TransForce Inc., a North American leader in the transportation and logistics industry, announced its results for the fourth quarter and fiscal year ended December 31, 2013. For the year, TransForce produced net income of $101.7 million on revenues of $3.1 billion, compared with net income of $154.2 million on revenues of $3.1 billion during the previous year. For the quarter ended December 31, net income of $12.3 million was reported on revenues of $792.6 million, versus net income of $36.1 million on revenues of $778.4 during the year-ago period.
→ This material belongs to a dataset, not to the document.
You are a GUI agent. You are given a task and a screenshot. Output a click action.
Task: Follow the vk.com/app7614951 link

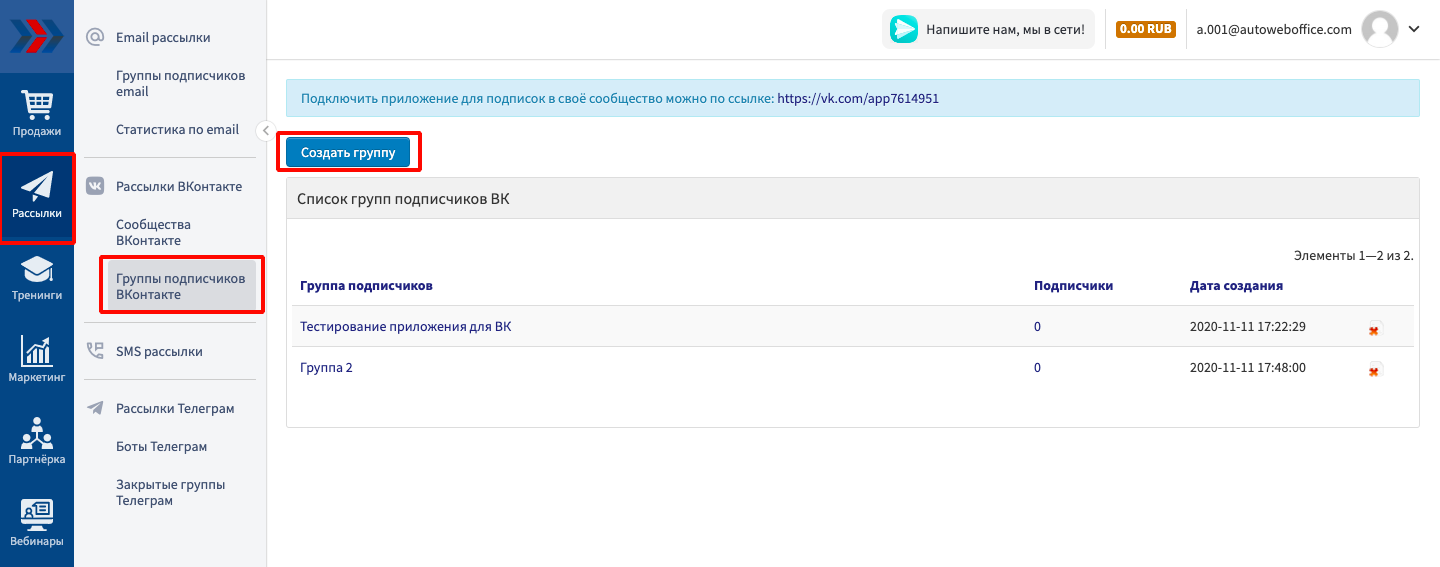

“Although the fourth quarter produced lower year-over-year results, factors affecting profitability were mostly related to harsh weather. In addition, initiatives to reduce our costs and our asset base in several divisions resulted in additional expenses of about $7.0 million. According to our plan, we proceeded with further facility rationalization and headcount reduction in the Package and Courier (“P&C”) and Less-Than-Truckload (“LTL”) segments. In the Truckload (“TL”) segment, fundamentals remained weak and we continued to proactively adjust supply to demand.

In the Energy sector, Canadian oil sands related activity and EL Farmer’s pipe hauling business in the U.S. produced satisfactory results, but rig moving activity remained anaemic and we took aggressive measures to reduce our asset base in this business. Finally, waste management operations had a very profitable quarter driven by composting activities at the Lafleche environmental complex,” said Alain Bédard, Chairman, President and Chief Executive Officer.
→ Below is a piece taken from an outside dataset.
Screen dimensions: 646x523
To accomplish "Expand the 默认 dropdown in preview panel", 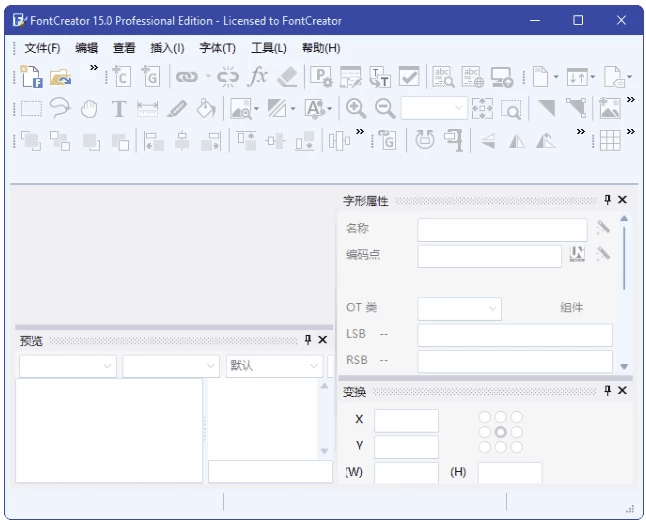I will 273,366.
“At the end of 2013, we shut down our Canadian rig moving operations, given low prospects for generating a satisfactory return on assets in the foreseeable future, and we further scaled down corresponding U.S. activities due to much lower revenue. This situation resulted in a non-cash $63.1 million intangible asset impairment charge. We are orderly disposing of assets and proceeds will be used to invest in projects that generate a superior return and a solid cash flow,” added Mr. Bédard.
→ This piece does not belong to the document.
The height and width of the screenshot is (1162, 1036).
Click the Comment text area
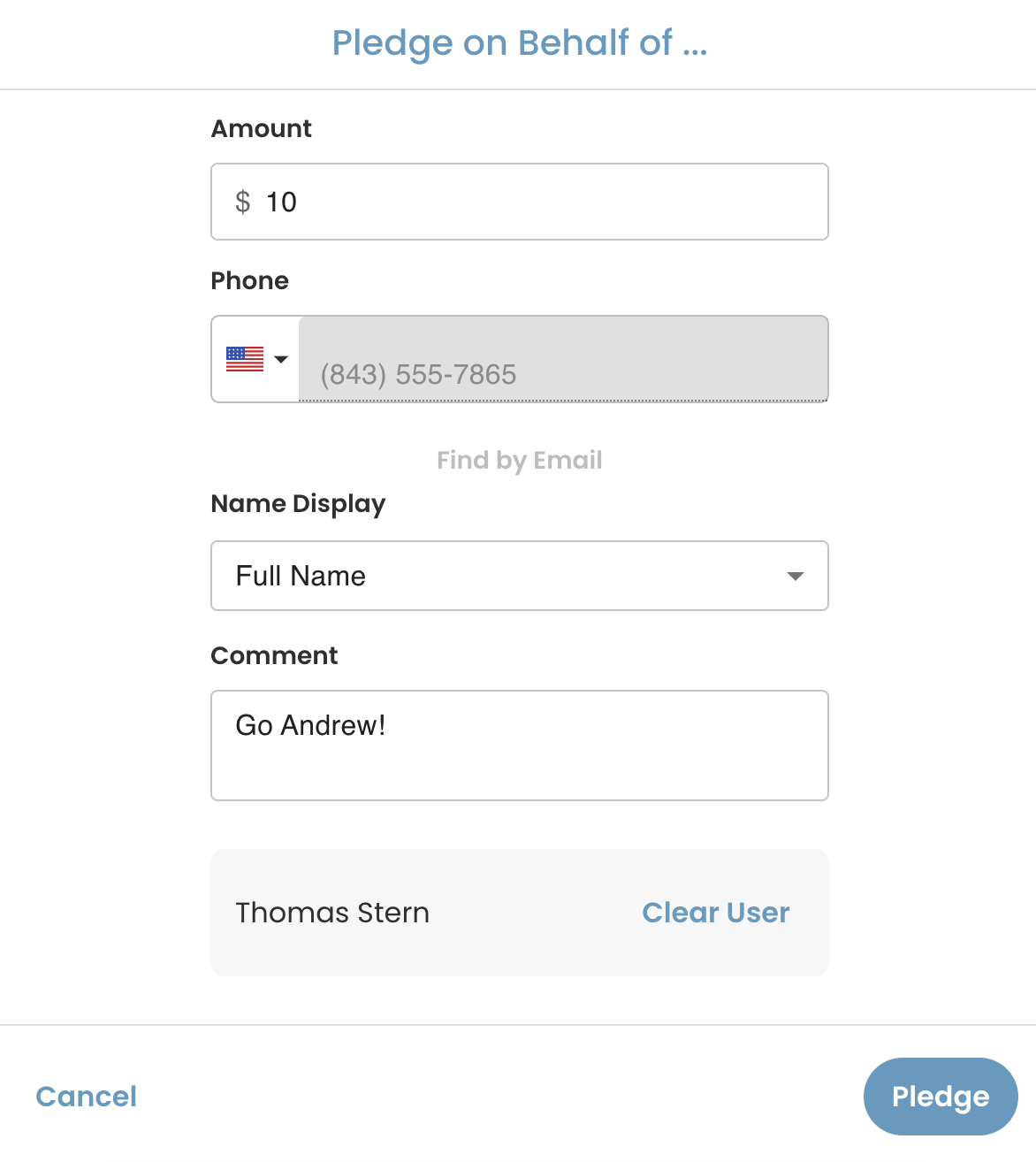520,745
“Looking ahead, TransForce will benefit from greater density following the acquisitions of Clarke Transport and Clarke Road Transport, as well as from the pending acquisition of Vitran. However, we expect market conditions to remain mostly unchanged in 2014. As this challenging environment limits organic growth, TransForce will pursue its ongoing initiatives to streamline its asset base and cost structure. More efficient networks in the P&C and LTL segments should also produce a higher return on assets and a strong free cash flow generation that will be applied to debt reduction and to carry out our disciplined acquisition strategy. Through a firm commitment to its operating principles and precise execution of its proven strategy, TransForce will remain a lasting source of value creation for its shareholders,” concluded Mr. Bédard.